Why can the Lagrangian Multiplier be dropped in the inverse demand function?

I'm deriving the Antras and Helpman (2004) paper. The model assumes a nested CES utility function $$U = x_0 + \frac{1}{\mu} \sum_{j=1}^{J} X_j^\mu$$ where $$X_j = \left[ \int x_j(i)^\alpha \,di \right]^{1/\alpha}$$.

The paper straightforwardly shows that the inverse demand function for each variety i in sector j is $$p_j(i) = X^{\mu-\alpha}x_j(i)^{\alpha-1}$$

I know this can be obtained by setting up the Lagrangian function and finding the first-order condition with respect to $$x_j(i)$$. But why here we can drop the Lagrangian multiplier $$\lambda$$? What I actually found is $$p_j(i) = X^{\mu-\alpha}x_j(i)^{\alpha-1} (1/\lambda)$$ I suspect in this case we can normalise $$\lambda$$ to 1 due to some implicit assumption that is not clearly stated in the paper. But I never heard that we could easily drop or normalise the Lagrangian multiplier in any of my previous economics and maths class.

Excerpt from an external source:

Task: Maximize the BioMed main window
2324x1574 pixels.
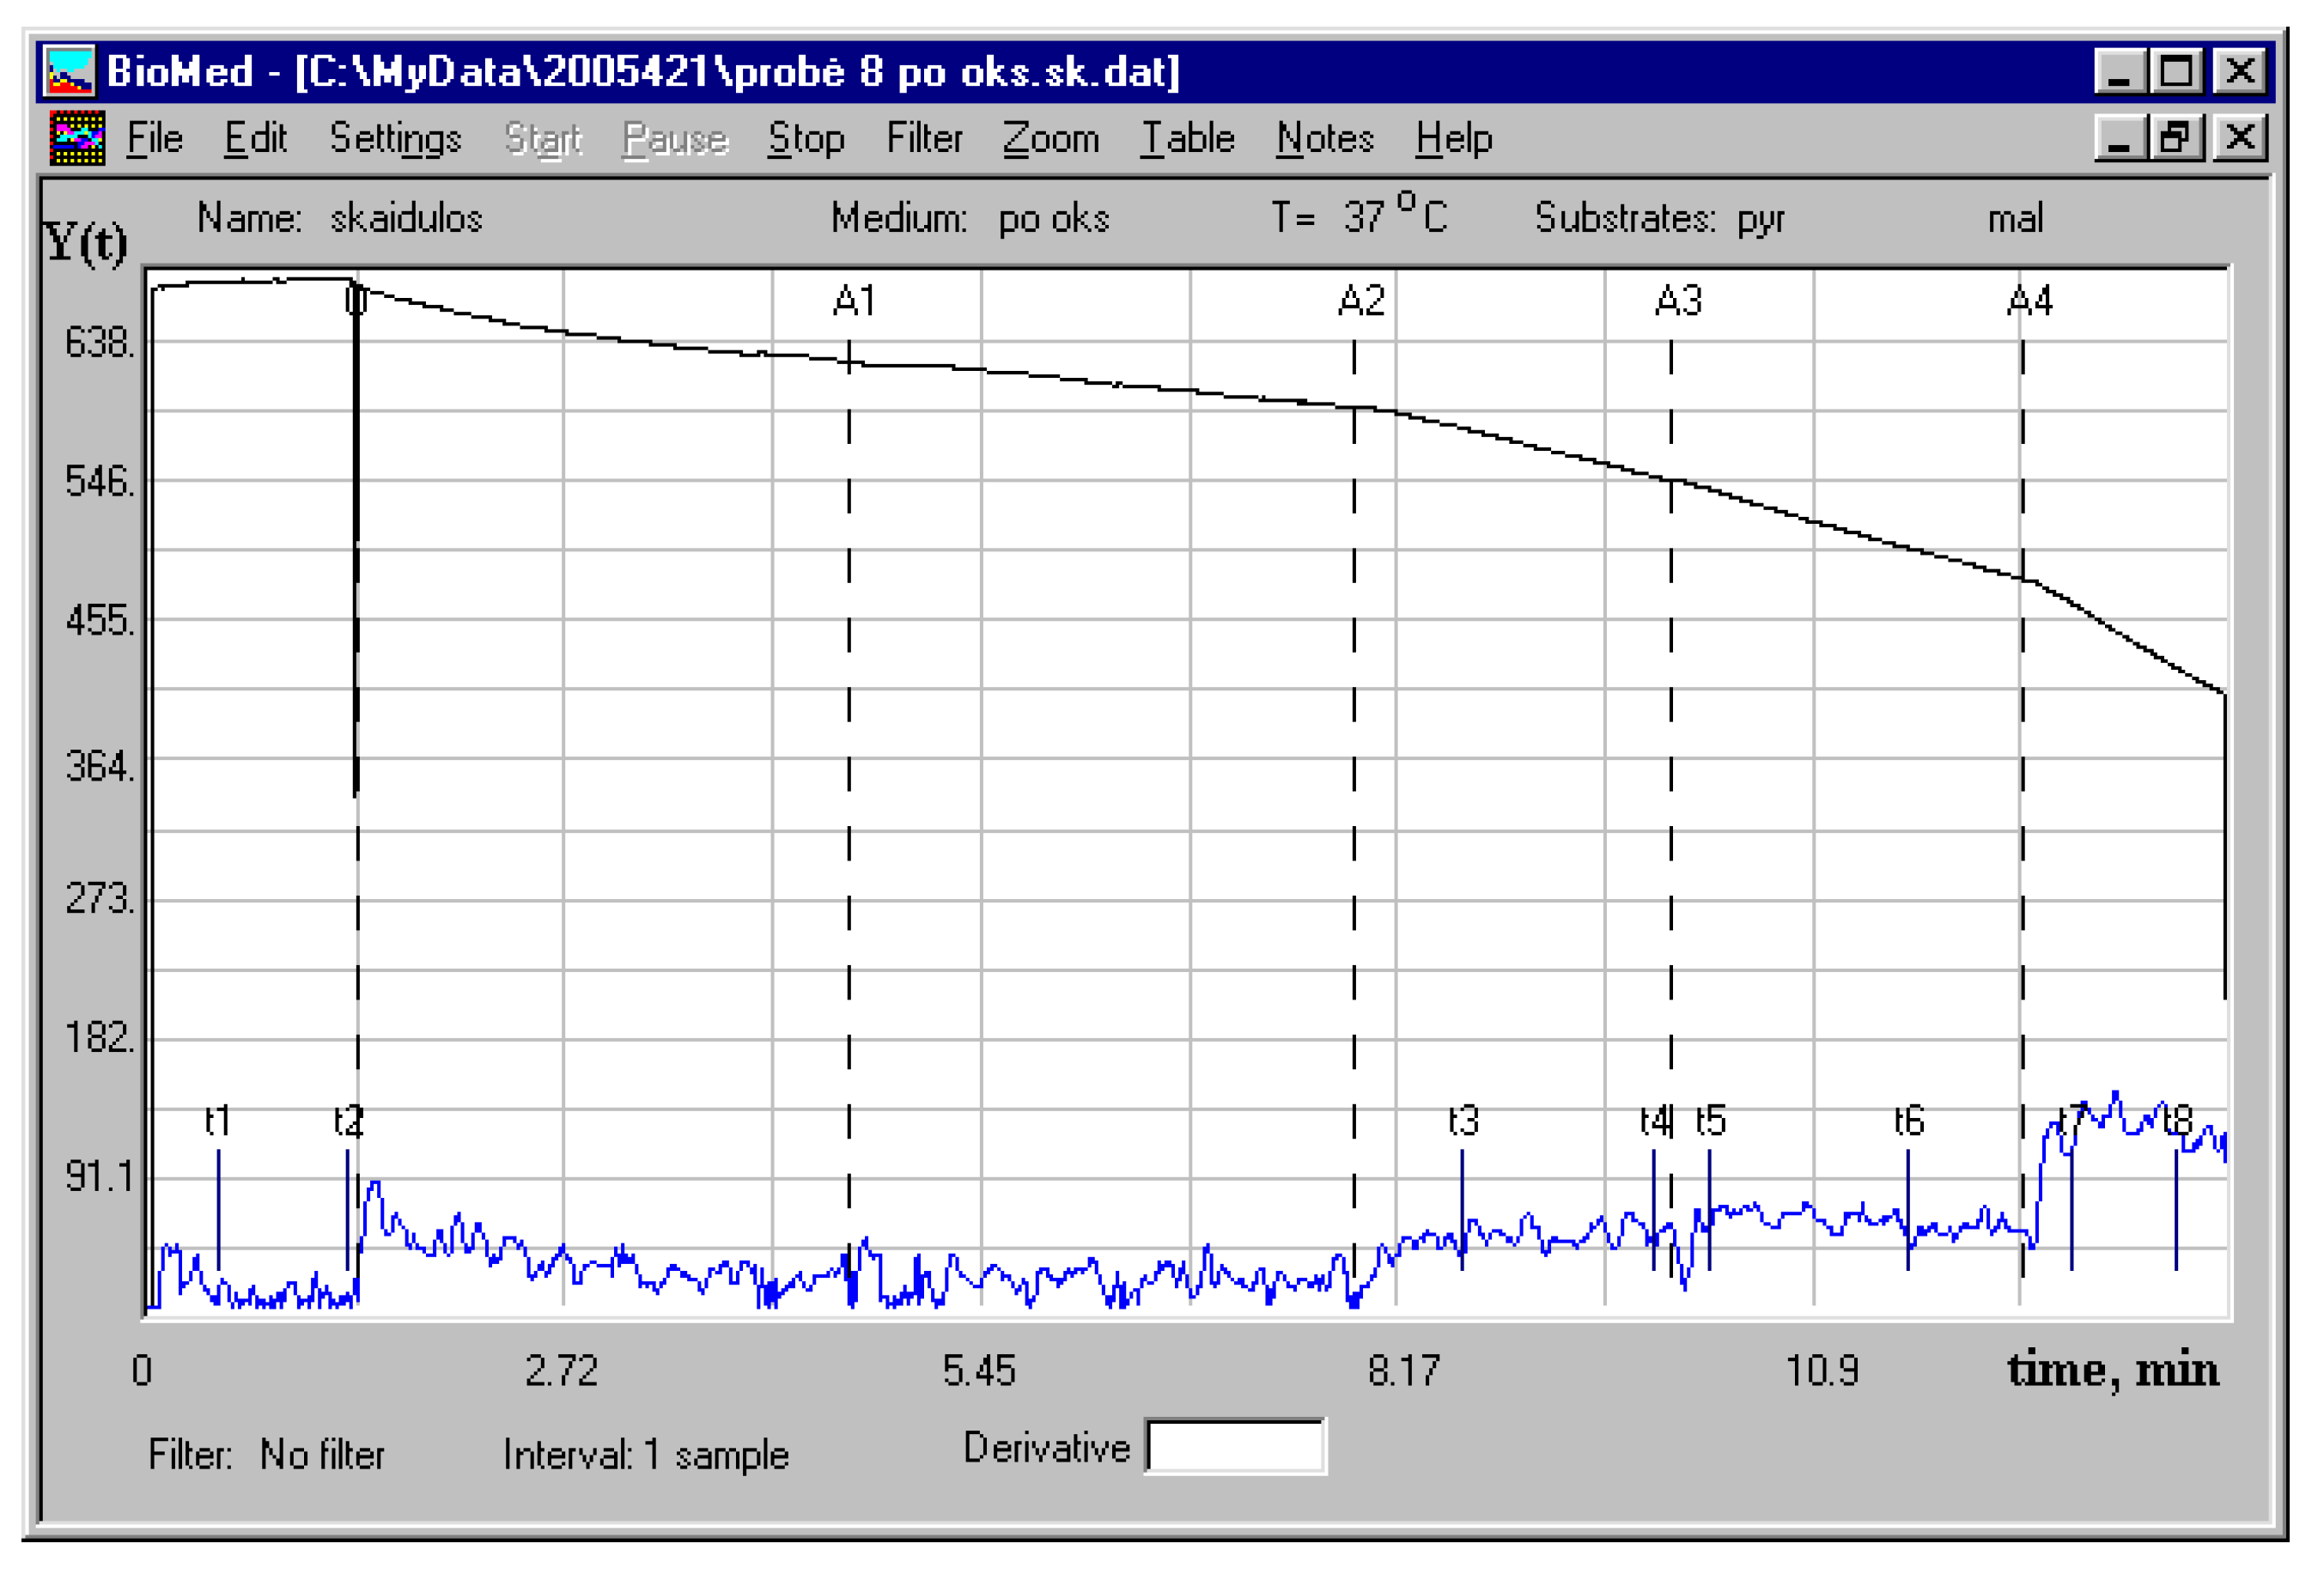Action: (2176, 72)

• Does price/inverse demand have a specified unit, e.g. is $x_0$ a numeraire good? If not, you could normalize the price unit in such a way that $\lambda$ becomes one. May 15 at 8:23
• @Giskard Yes, $x_0$ is a numeraire good. Then why do we have $\lambda$ to be one when we have the numeraire good? May 15 at 11:23
• I don't know, I wrote a suggestion that works if it was not a numeraire. May 15 at 13:09

The Lagrangian is given by: $$L = x_0 + \frac{1}{\mu} \sum_{j = 1}^J X_j^\mu - \lambda(x_0 + \sum_j \int_i p_j(i) x_j(i) di - m).$$ The first order condition (for an interior solution) with respect to $$x_0$$ gives: $$1 - \lambda = 0$$ So $$\lambda = 1$$.